Source extract:
^^^^

The Burhanuddin Harahap was an Indonesian cabinet, named after the Prime Minister, that served from 11 August 1955 until 3 March 1956.

Composition

Cabinet Leadership
Prime Minister: Burhanuddin Harahap (Masyumi Party)
First Deputy Prime Minister: R. Djanoe Ismadi (PIR-Hazairin)
Second Deputy Prime Minister: Harsono Tjokroaminoto (Indonesian Islamic Union Party - PSII)

Cabinet Members
Minister of Foreign Affairs: Ide Anak Agung Gde Agung (Democrat)
Minister of Home Affairs: Soenarjo (Nahdlatul Ulama - NU)
Minister of Defense: Burhanuddin Harahap (Masyumi)
Minister of Justice: Lukman Wiriadinata (Socialist Party of Indonesia - PSI)
Minister of Information: Sjamsuddin Sutan Makmur (PIR-Hazairin)
Minister of Finance: Sumitro Djojohadikusumo
Minister of Agriculture: Mohammad Sardjan (Masyumi)
Minister of Economic Affairs: Ignatius J. Kasimo
Minister of Transport: F. Laoh (PRN)
Minister of Public Works and Power: R. P. Soeroso (Parindra)
Minister of Labor: Iskander Tedjasukmana (Labour Party)
Minister of Social Affairs: Soedibjo (Indonesian Islamic Union Party - PSII)
Minister of Education & Culture: Soewandi (Parindra)
Minister of Religious Affairs: Mohammad Iljas (Nahdlatul Ulama - NU)
Minister of Health: Dr. Johannes Leimena (Parkindo)
Minister of Agrarian Affairs: Gunawan (PRN)

^^^^

Recorded information:
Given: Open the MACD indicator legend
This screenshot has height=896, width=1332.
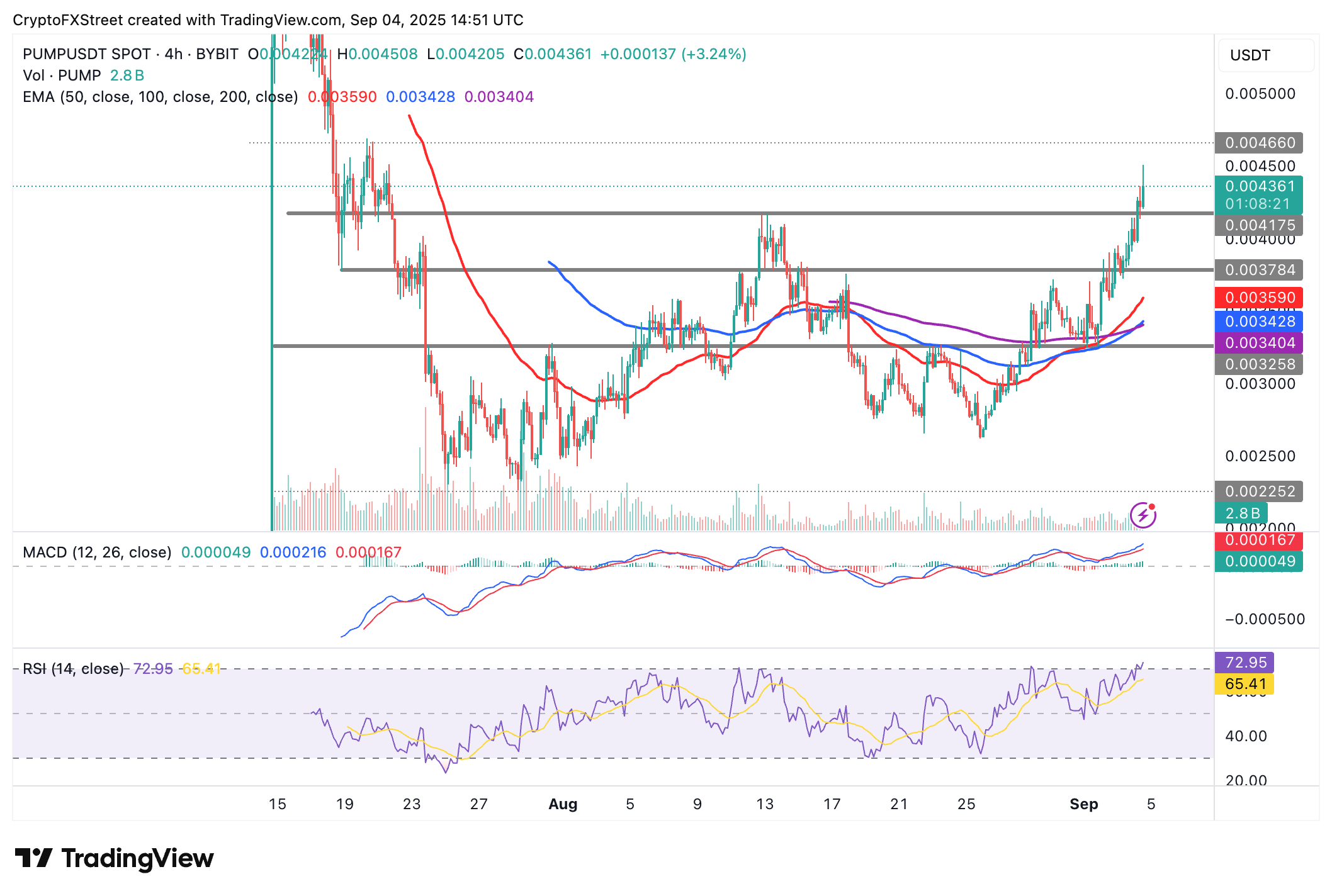Looking at the screenshot, I should click(x=97, y=552).
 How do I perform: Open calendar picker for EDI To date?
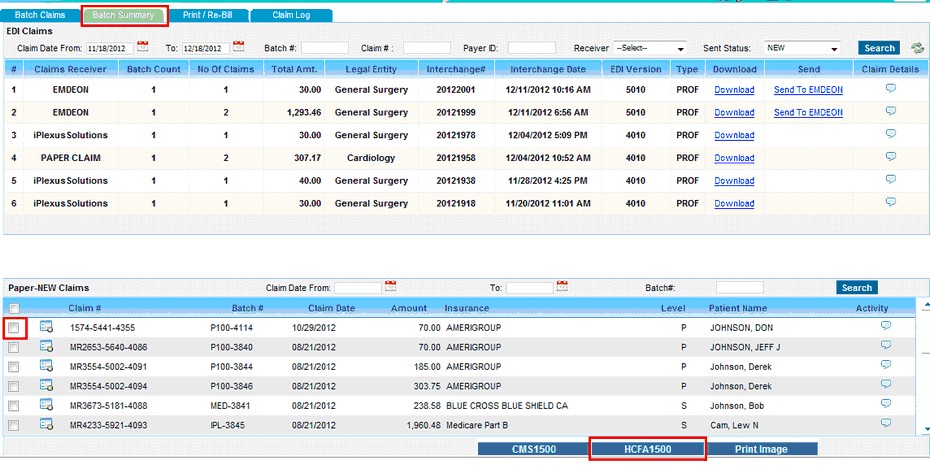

^^^^

Exercise requirements:
**A.** In the Indonesian cabinet list, could you reproduce the part between "The Burhanuddin Harahap" and "Gde Agung (Democrat)", inclusive, with "Prime Minister" changed to "Premier"?
**B.** What is the Spanish translation of this sentence from the Indonesian cabinet list: "The Burhanuddin Harahap was an Indonesian cabinet, named after the Prime Minister, that served from 11 August 1955 until 3 March 1956."?

Task-by-task outputs:
**A.**
The Burhanuddin Harahap was an Indonesian cabinet, named after the Premier, that served from 11 August 1955 until 3 March 1956.

Composition

Cabinet Leadership
Premier: Burhanuddin Harahap (Masyumi Party)
First Deputy Premier: R. Djanoe Ismadi (PIR-Hazairin)
Second Deputy Premier: Harsono Tjokroaminoto (Indonesian Islamic Union Party - PSII)

Cabinet Members
Minister of Foreign Affairs: Ide Anak Agung Gde Agung (Democrat)

**B.** El Burhanuddin Harahap fue un gabinete indonesio, nombrado en honor al primer ministro, que estuvo en funciones del 11 de agosto de 1955 al 3 de marzo de 1956.